In my experience, many landlords, if they are asked by tenant farmers, will actually sign the indemnities that allow those tenants to claim under the higher level stewardship scheme, on the basis that they will be reimbursed. It then becomes the landlord’s risk, but if they have a good relationship with the tenant, they are likely to do that. My hon. Friend’s speech did not recognise that there is a difference between good landlords and bad ones. A farmer who is interested in their land, who wants flexibility and who wants to encourage people to come forward will want a good relationship with their tenant. That is the best way of producing a good outcome for both the tenant and the landlord.
That is the very flexibility in operation in the farm business tenancies system. For example, a farmer may die, his widow may not have short-term arrangements in place and the children may have to return to take on the farm. The flexibility in the farm business tenancies system allows that approach; it is not there in the kind of long-term tenancies that my hon. Friend proposes.
My hon. Friend is absolutely right: people tend to come to us as Members of Parliament with problems rather than to say that things are going well. I have some fantastic landlords in my constituency, but I held a number of meetings at which tenant farmers said they felt they did not have the right support to negotiate longer-term tenancies; they felt uncomfortable about raising that. I am here today because they do not have the time, capacity or energy to lobby as the big farmers would.
I would advise those tenants to speak to the Tenant Farmers Association, which is effective at representing its tenant farmers, as well as, indeed, the NFU and other organisations, who also provide effective representation.
I plead the cause of young farmers in particular. It is a big risk for a landowner to take an unproved tenant under 40, who may not have had their foot on the ladder before, on to their farm for a 10-year tenancy of the type that my hon. Friend argued for, but it is vital to encourage younger entrants to come forward. They have bright ideas and they want to progress, but that is a risk. The danger of the course of action that she proposes, with longer-term tenancies, is that innovation and support is stifled because the risk is too great. A 10-year commitment is also a great risk for the tenant, who will have that liability for 10 years.
My hon. Friend is in effect arguing for better representation in negotiations rather than reducing flexibility in the system. I say to the Minister that for tenant farmers in my constituency the real pressure in the system comes from the level of rents and, in particular, what has happened to dairy prices.
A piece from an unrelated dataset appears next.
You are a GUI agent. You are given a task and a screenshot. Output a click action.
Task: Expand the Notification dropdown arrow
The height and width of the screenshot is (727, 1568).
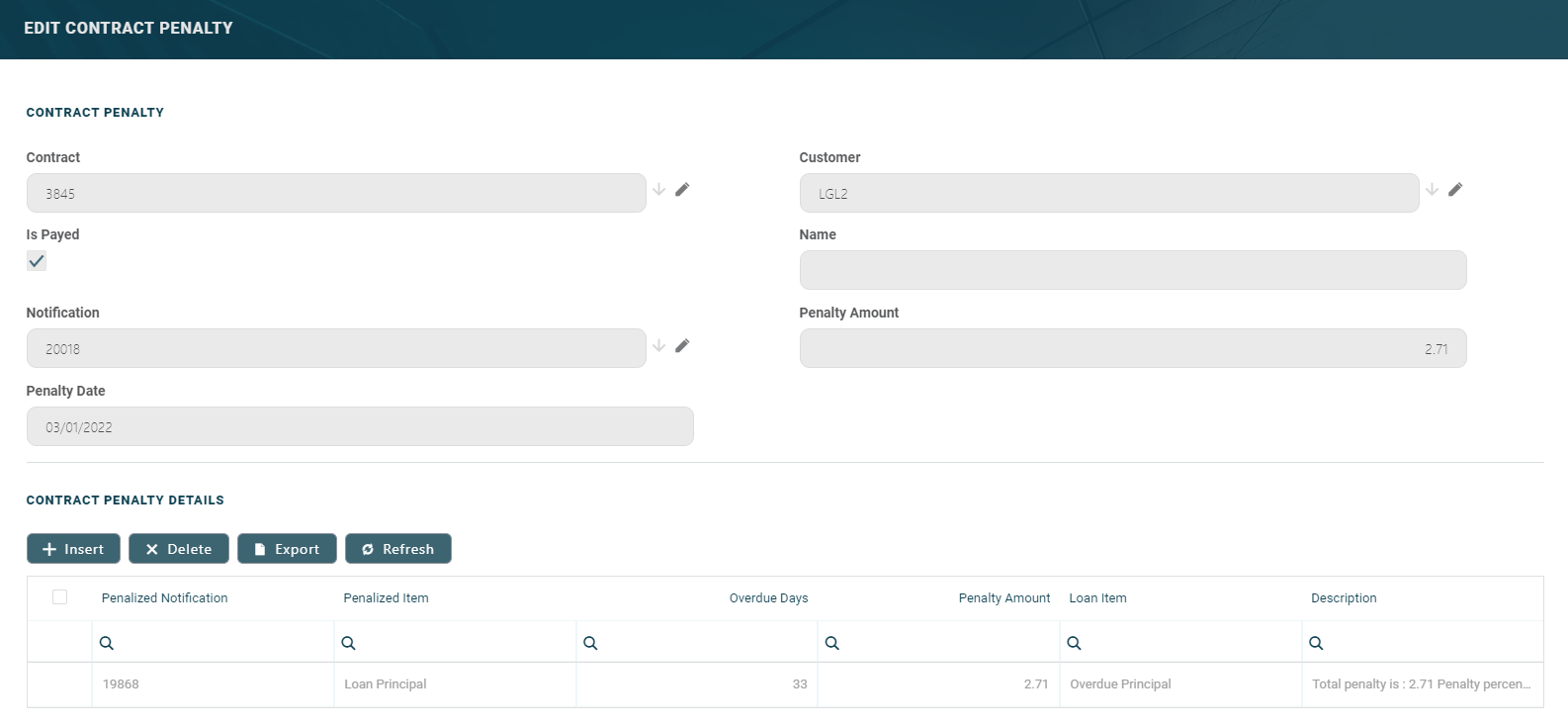pos(658,346)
I certainly saw livestock farmers priced out of the market when milk prices were high because high levels of rent were being asked for relatively small parcels of land, which prevented some getting on to the ladder in the livestock sector. I experienced that in north Wales and there are also high levels of rent in Eddisbury. That, rather than flexibility, is the real issue.
Diversification has risks associated with it, but again a good landlord will want to encourage a positive relationship with their tenant and the tenant will want to have a positive relationship with their landlord. When that works, there can be some really good, productive, experimental diversification programmes.
Does my hon. Friend agree that when there is a positive, constructive relationship between the landlord and tenant, that can work in the long term? My father-in-law has been a tenant farmer with the Duchy of Cornwall for more than 50 years, which has worked well for both parties.
I certainly do agree. We should focus our attention on providing support and encouraging those constructive relationships to go forward rather than on legislating to alter the lengths of tenancies. Quality and support are the two issues, and a good relationship will almost inevitably lead to an extension of tenancy agreements when that suits both parties.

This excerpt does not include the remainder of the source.